→ **WHAT IS REQUIRED**
The lines from the top of the material through the line with "Image resolution: width=1456" are to be set down exactly. Leave the pictures out.
· · ·
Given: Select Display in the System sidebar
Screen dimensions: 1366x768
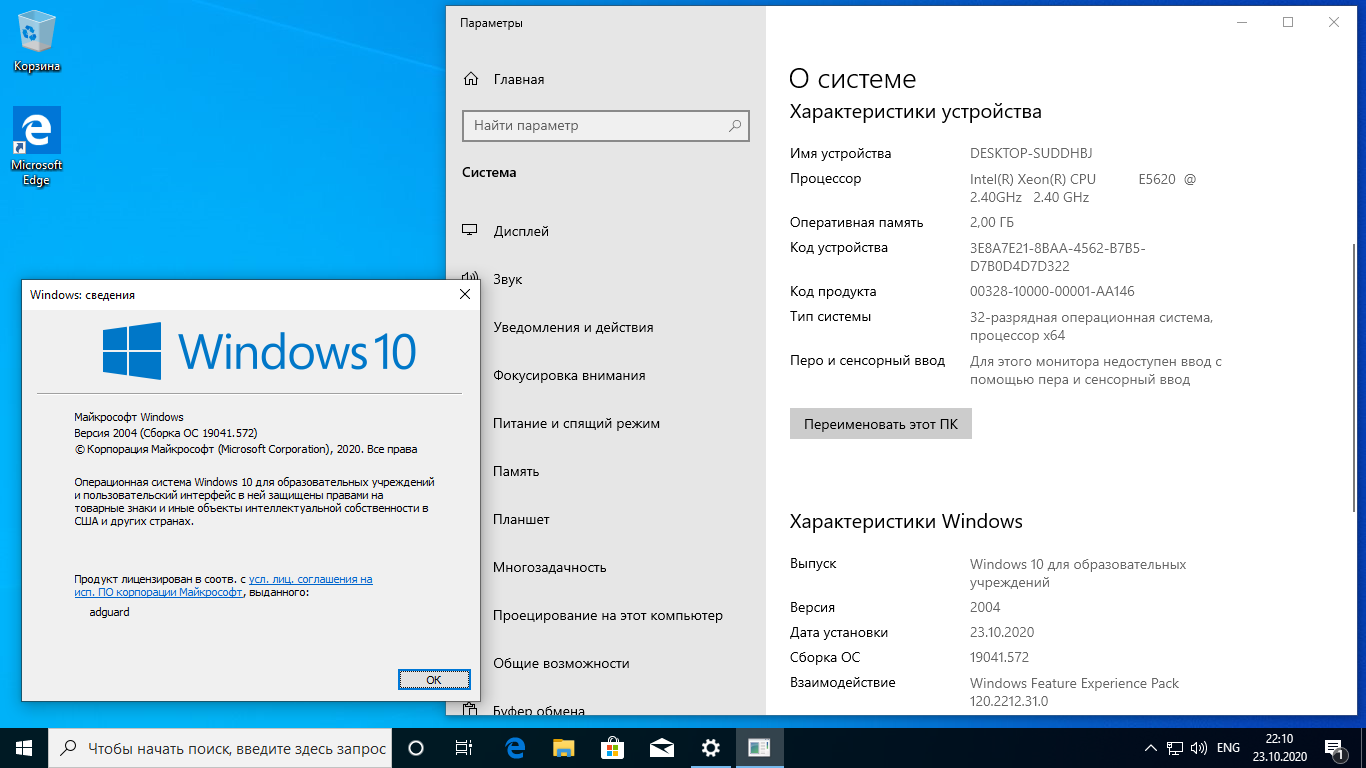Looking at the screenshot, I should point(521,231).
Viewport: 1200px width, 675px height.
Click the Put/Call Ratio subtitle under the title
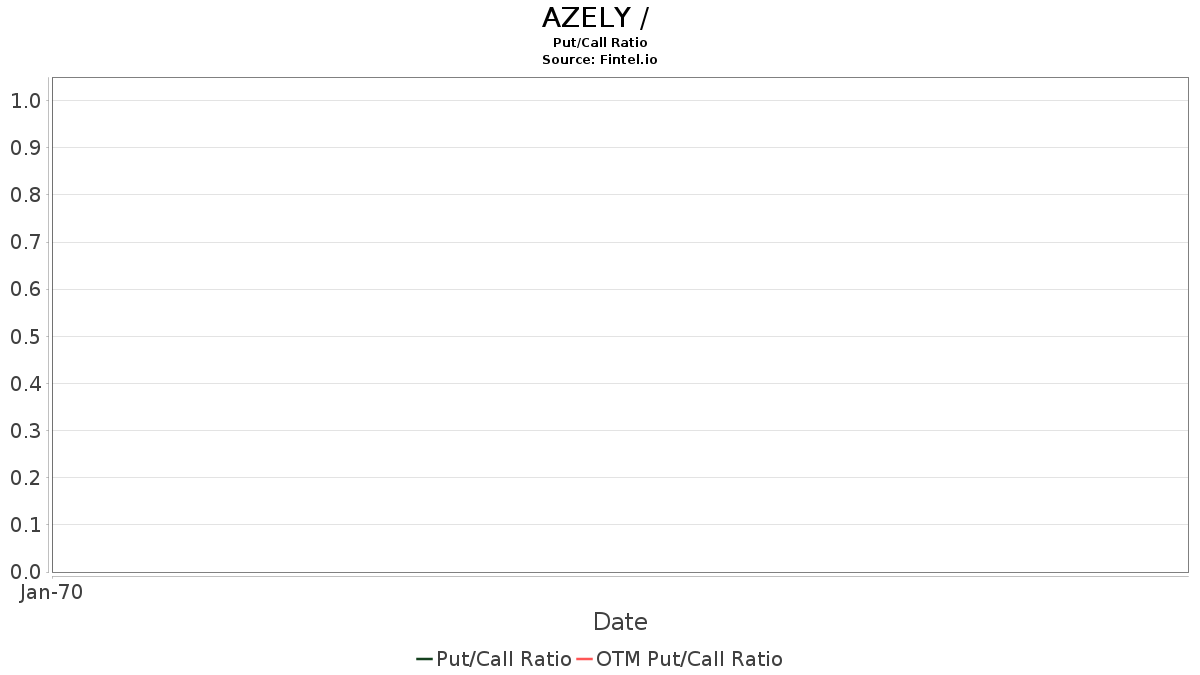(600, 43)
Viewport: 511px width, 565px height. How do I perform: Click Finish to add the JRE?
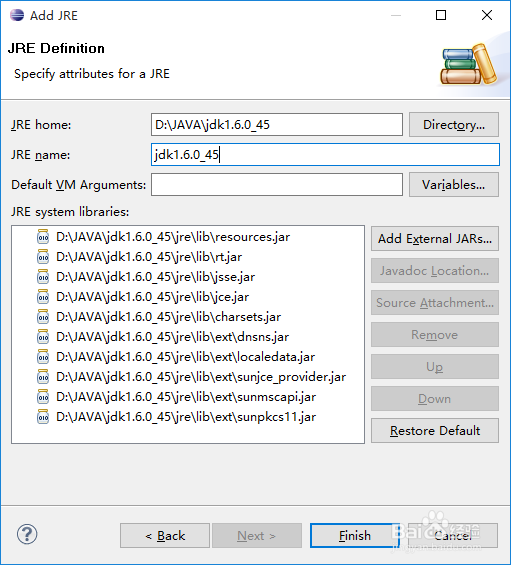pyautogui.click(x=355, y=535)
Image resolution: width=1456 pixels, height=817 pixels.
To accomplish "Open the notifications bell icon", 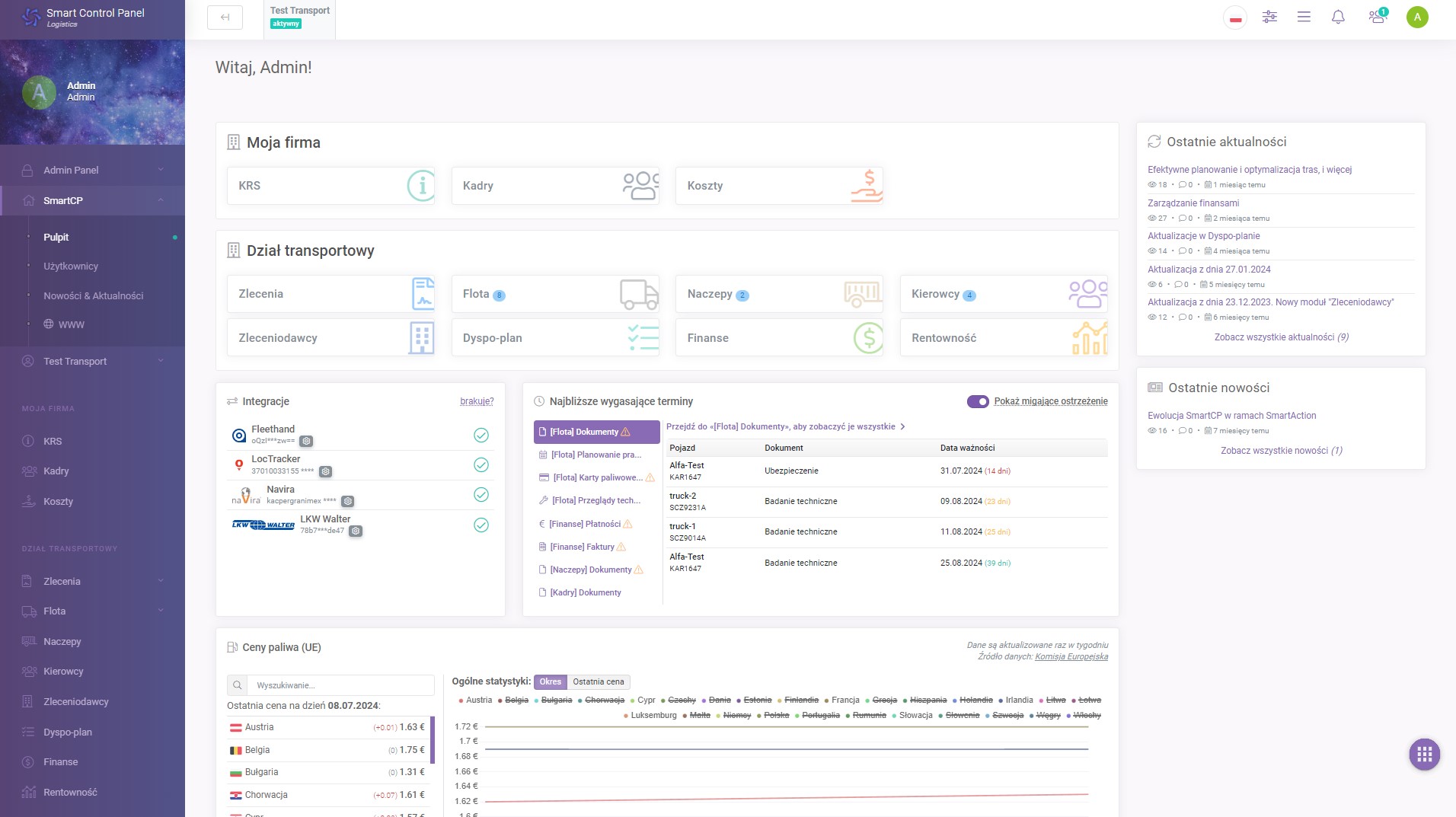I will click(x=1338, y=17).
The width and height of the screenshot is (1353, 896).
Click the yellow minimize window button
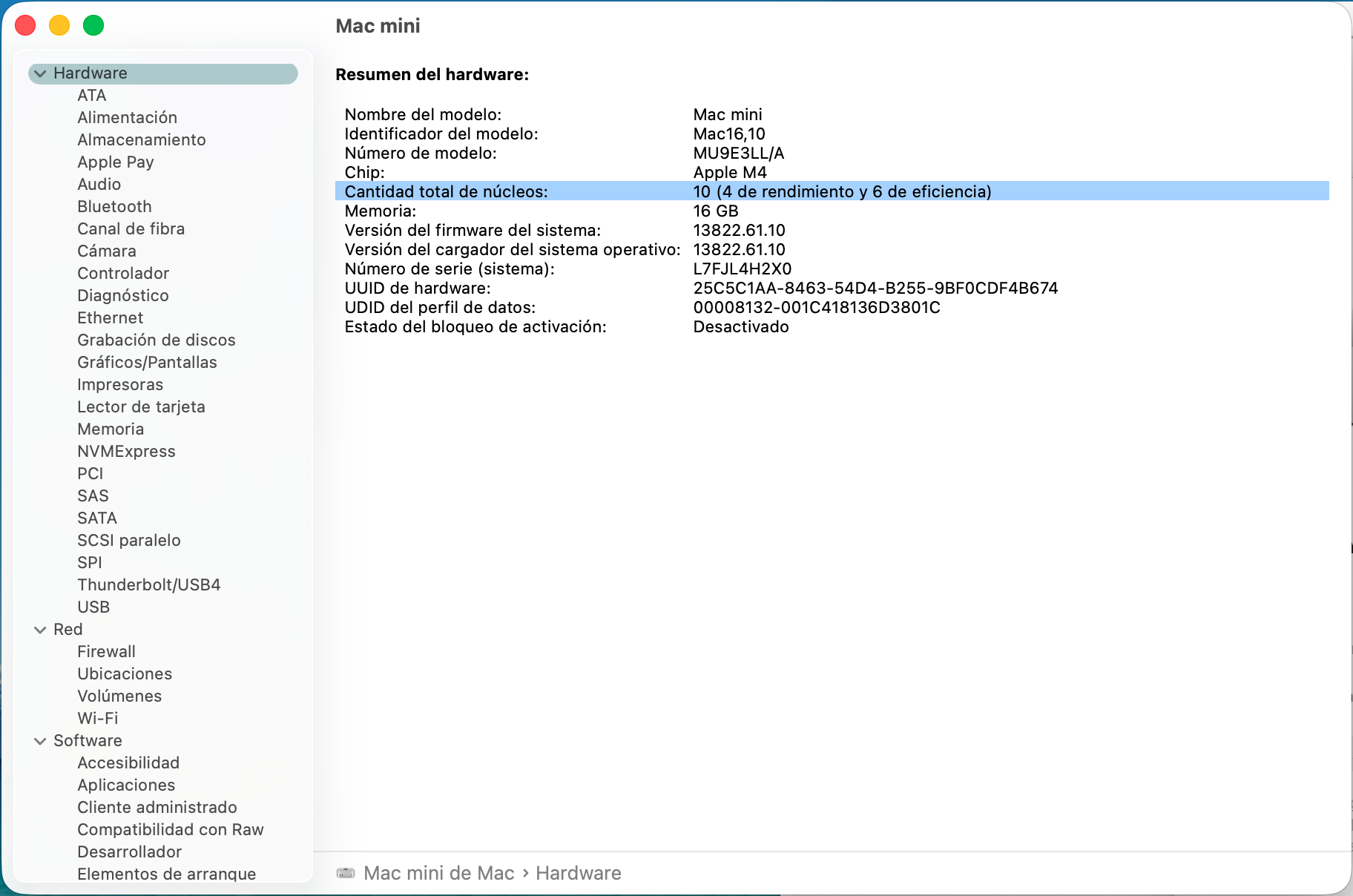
· · ·
→ **ANSWER TO THIS PROBLEM**
Given: Select Display in the System sidebar
Screen dimensions: 1366x768
Looking at the screenshot, I should point(521,231).
Viewport: 1200px width, 675px height.
Click the Put/Call Ratio subtitle under the title
(600, 43)
Viewport: 511px width, 565px height. How do I perform: Click Finish to add the JRE?
pyautogui.click(x=355, y=535)
Image resolution: width=1456 pixels, height=817 pixels.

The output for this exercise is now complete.